Но все-таки, почти все люди и кони скрылись в лесу, а молнии теперь поражали старые ели. И что, нам теперь там и сидеть? Эх, сволочь. Как бы мне до тебя добраться?
Повинуясь наитию, я соскочил с Гневко, выбежал на открытое место, обнажил клинок и вытянул его в сторону тяжелых грозовых туч, словно вызывая на поединок неизвестного колдуна. Наверное, со стороны это могло показаться несусветной глупостью, но я был уверен, что поступаю правильно.
Сверху опять раздался смешок, а в меня немедленно полетела молния.
Первая огненная стрела ударила в стороне, вторая взрыла землю у ног, а третья угодила точнехонько в мой клинок.
От удара я не устоял на ногах, упал на колени, но молния, вместо того, чтобы пройти насквозь и впиться в землю, отразилась от стали и ушла куда-то высоко-высоко, в самое небо, туда, где сталкивающиеся свинцовые облака образовывали небольшой просвет.
Сверху раздался жуткий, нечеловеческий крик боли, скорее похожий на вой, донесся хрустальный звон разбитого стекла. И сразу же грозовые тучи разошлись, а в небе опять засветило яркое солнце. Кажется, даже камни могильника повеселели, а земля уже не казалась такой черной.

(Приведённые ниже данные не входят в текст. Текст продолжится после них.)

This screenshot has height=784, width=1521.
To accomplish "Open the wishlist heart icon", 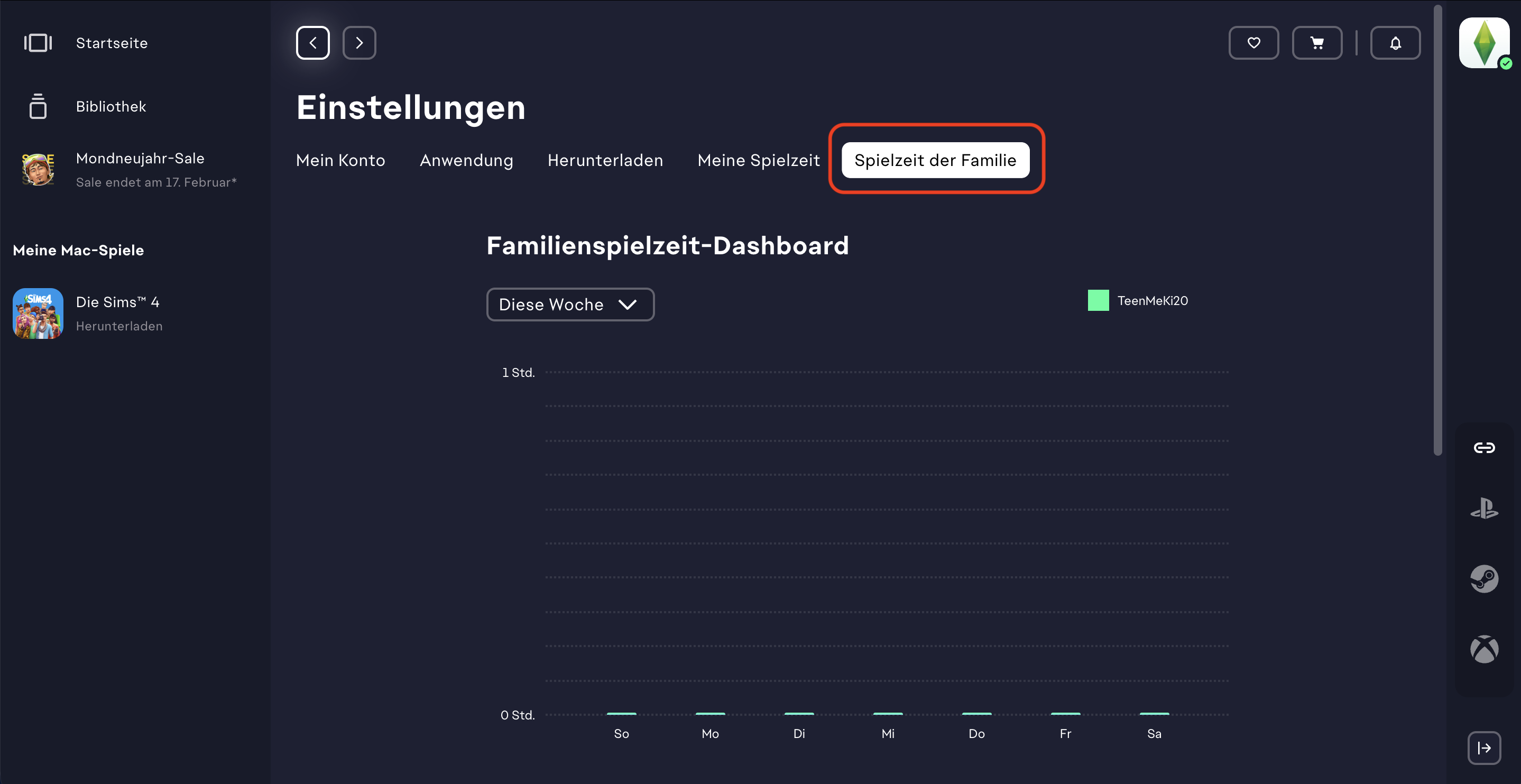I will 1253,42.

Но радости не было. Накатилась такая усталость, словно одна из чугунных плит, болтавшаяся в небе, рухнула мне на спину, вдавив в землю. Показалось, что из меня выпили все соки, и хорошенечко выжали. Хотелось рухнуть на промерзшую землю, полежать, но меня уже тыкал носом мой верный гнедой, подставляя тот бок, где висела фляга. Гневко даже присел, чтобы было удобнее. Теперь бы еще доползти, и снять флягу.
— Господин граф, разрешите помочь, — услышал я знакомый голос.
Тот самый фон Кестнер, стоявший прошлой ночью на карауле, снял флягу, откупорил пробку.
— Спасибо тебе, добрый человек, — пробормотал я, поднося горлышко к потрескавшимся губам.
Руки ходили ходуном, не слушались и, если бы не помощь рыцаря, расплескал бы всю воду. Напившись, перевел дух, и спросил:
— Как там народ? Лошади?
— Пока не знаю, — растерянно отозвался рыцарь и смущенно спросил: — Ваше Сиятельство, а что вы такое сделали?
— А хрен его знает, — устало отозвался я. — Ты лучше нашего мага спроси.
— Господин фон Скилур пребывает в полнейшем изумлении и смятении, все остальные тоже, — сдержанно хохотнул рыцарь.